Content starts
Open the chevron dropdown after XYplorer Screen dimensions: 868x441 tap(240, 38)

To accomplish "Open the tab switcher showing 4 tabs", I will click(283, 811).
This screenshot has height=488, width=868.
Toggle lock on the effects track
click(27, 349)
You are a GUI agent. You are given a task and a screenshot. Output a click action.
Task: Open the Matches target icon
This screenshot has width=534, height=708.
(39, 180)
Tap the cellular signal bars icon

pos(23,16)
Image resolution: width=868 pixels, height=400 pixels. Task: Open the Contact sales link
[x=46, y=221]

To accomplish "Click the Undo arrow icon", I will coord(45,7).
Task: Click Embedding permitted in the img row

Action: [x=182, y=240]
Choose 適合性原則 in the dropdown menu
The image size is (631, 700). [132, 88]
Content ends
Content starts
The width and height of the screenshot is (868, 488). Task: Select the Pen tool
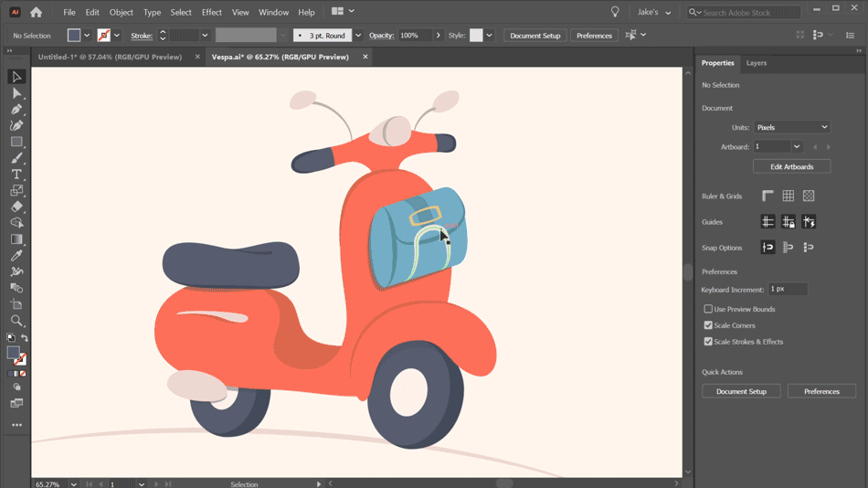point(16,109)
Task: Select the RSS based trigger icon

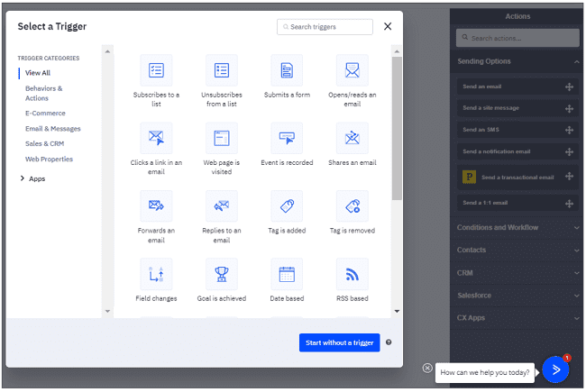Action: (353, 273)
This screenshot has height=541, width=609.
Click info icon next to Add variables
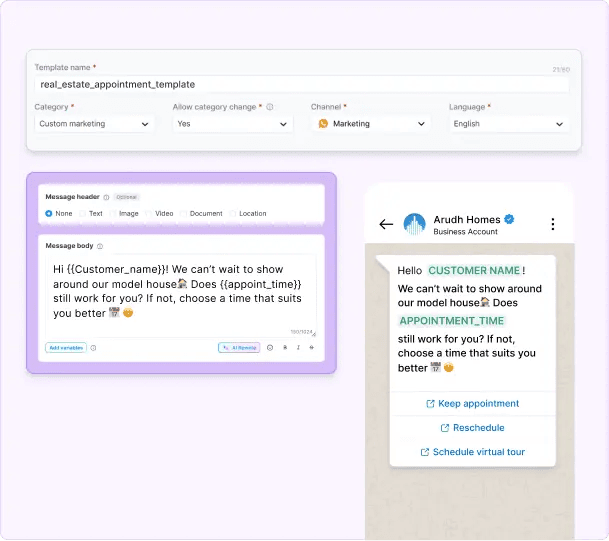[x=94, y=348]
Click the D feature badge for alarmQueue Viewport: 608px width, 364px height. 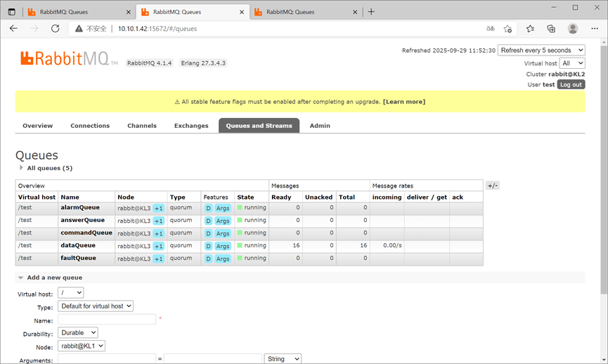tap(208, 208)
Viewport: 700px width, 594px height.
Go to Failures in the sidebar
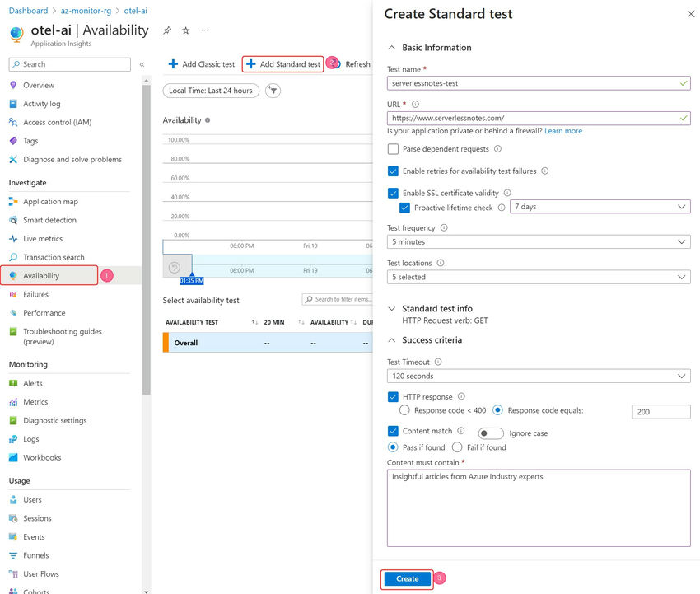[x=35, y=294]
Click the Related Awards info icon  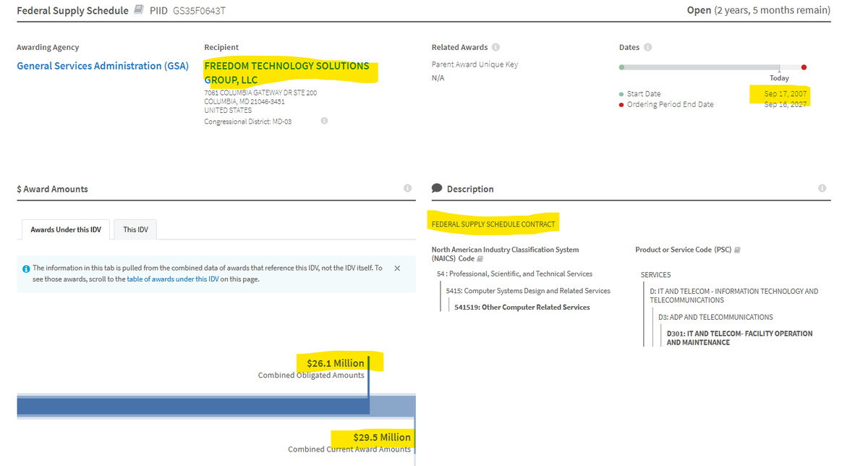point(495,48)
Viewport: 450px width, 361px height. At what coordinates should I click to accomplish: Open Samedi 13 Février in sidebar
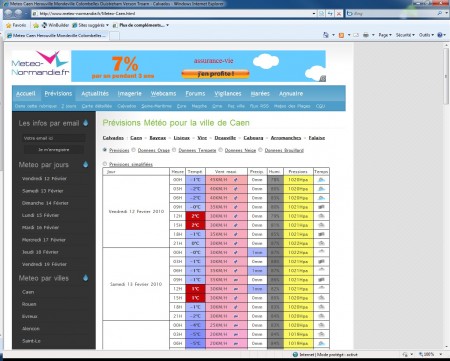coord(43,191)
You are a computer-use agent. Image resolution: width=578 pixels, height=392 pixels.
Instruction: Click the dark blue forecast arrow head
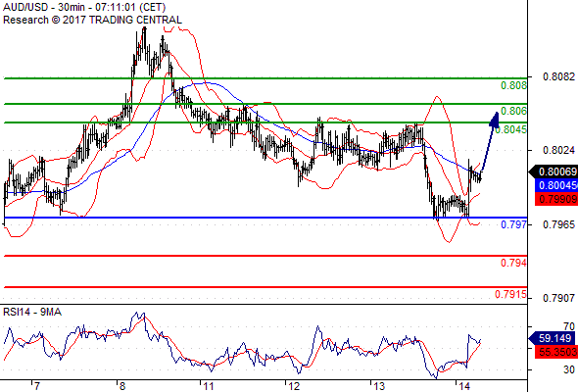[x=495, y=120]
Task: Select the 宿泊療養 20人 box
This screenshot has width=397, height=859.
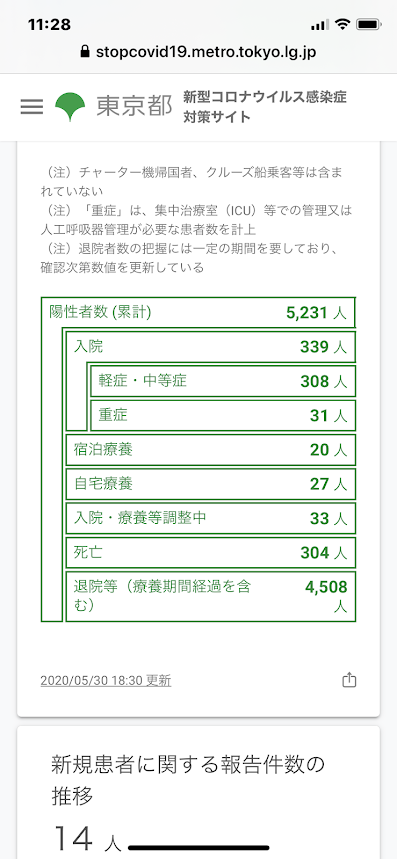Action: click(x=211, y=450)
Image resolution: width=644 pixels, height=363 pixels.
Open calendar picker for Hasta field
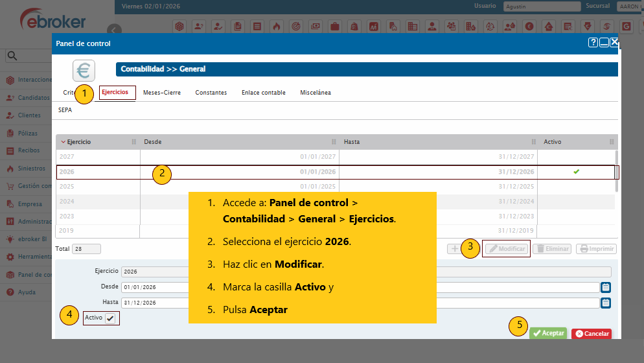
Content ends
- [BRIEF]:
Copy every line of the listing containing the string "agent".

- [EXPECTED ANSWER]:
You are a GUI agent. You are given a task and a screenshot. Output a click action.
You are a computer-use agent. Image resolution: width=578 pixels, height=392 pixels.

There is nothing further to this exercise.